Another example: “In the Notes and Phone apps, users can now record, transcribe, and summarize audio. When a recording is initiated while on a call, participants are automatically notified, and once the call ends, Apple Intelligence generates a summary to help recall key points.” Presumably, then, Apple and its partner, OpenAI, will be listening in on your conversations – even if you’re working for a competitor: say, Musk’s xAI.
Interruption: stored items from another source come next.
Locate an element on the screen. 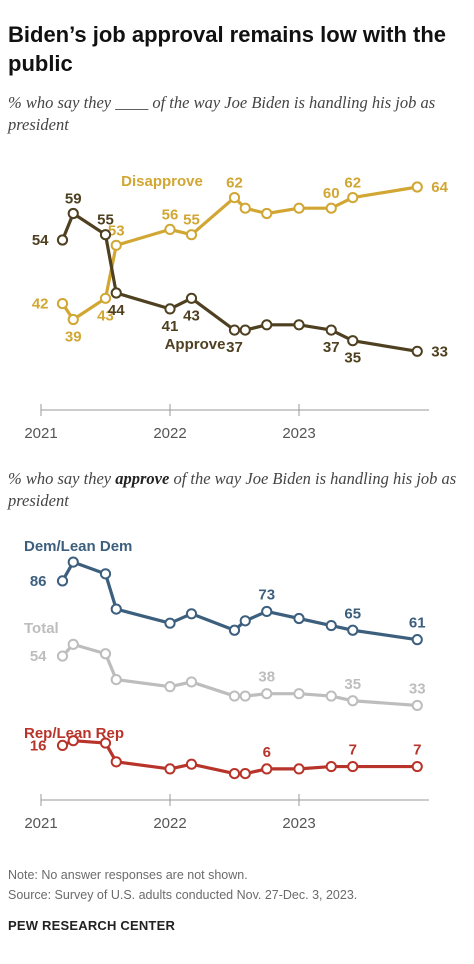 The height and width of the screenshot is (964, 474). chart1-x-tick-label-2023: 2023 is located at coordinates (298, 434).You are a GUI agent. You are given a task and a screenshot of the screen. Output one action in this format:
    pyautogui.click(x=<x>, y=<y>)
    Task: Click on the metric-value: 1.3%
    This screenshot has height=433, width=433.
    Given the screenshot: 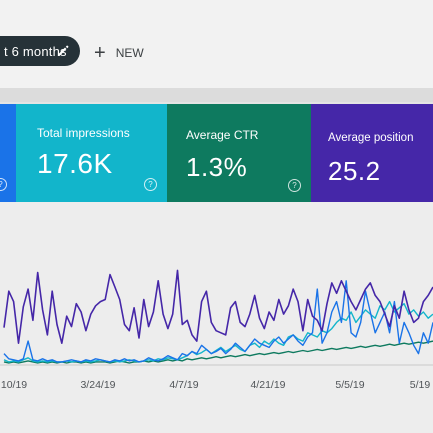 What is the action you would take?
    pyautogui.click(x=217, y=167)
    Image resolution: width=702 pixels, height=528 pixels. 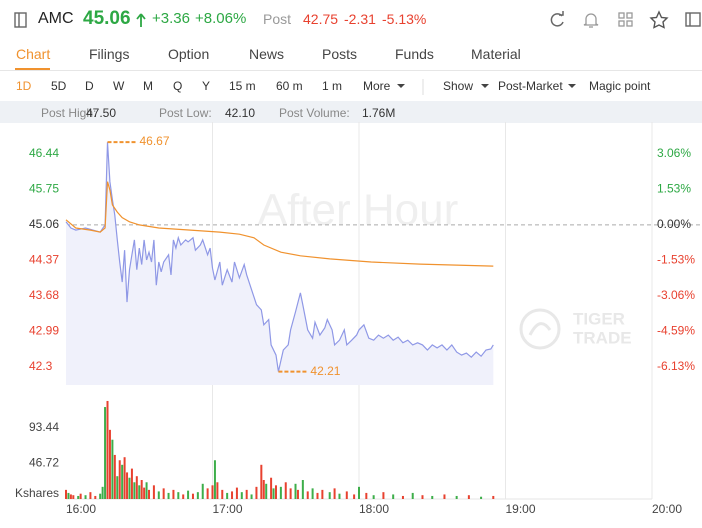 I want to click on tab: Chart, so click(x=34, y=54). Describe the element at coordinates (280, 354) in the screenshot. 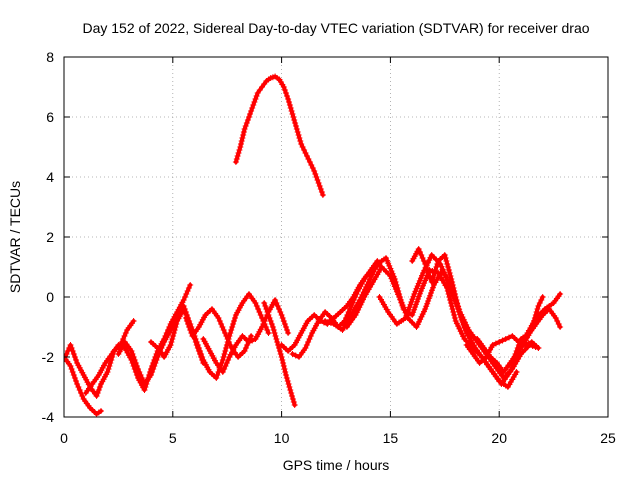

Apple does address this. Apple Intelligence, it says, is “aware of your personal information without collecting your personal information.” The system uses something called Private Cloud Compute, which “can draw on larger server-based models, running on Apple silicon, to handle more complex requests for you while protecting your privacy.” Apple promises that “your data is never stored,” is “used only for your requests” and comes with a “verifiable privacy promise.”

The others

Microsoft has added something called Copilot to Windows 11, but there appears to be a difference. Microsoft’s AI tool is “a keystroke away.” The user turns it on.

That said, Microsoft has been under fire for an AI system called Recall, which takes snapshots of the computer’s screen every five seconds if the screen has changed from the previous snapshot. These snapshots, Microsoft says, are stored and analyzed on the computer, not on the cloud, and enable the user to search for text or images with “natural language,” as opposed to file names. As critics have pointed out, however, this could provide hackers with snapshots of data (passwords, bank statements, etc.).

According to the feature’s support page, the user must open Recall to use it. According to The Information, plans to make it operative by default on new Copilot Plus PCs have been scrapped. Users will now be given the option to enable it when setting up their computer.

Microsoft’s service is otherwise similar to Apple’s: help with writing, summaries, inspiration, image generation and so on.

Android has added the same sort of thing, but the marketing materials provide less detail. The developer page, however, has a section on Gemini Nano (Gemini is Google’s AI), whose operational priorities are “privacy, offline functionality, low latency, and cost.”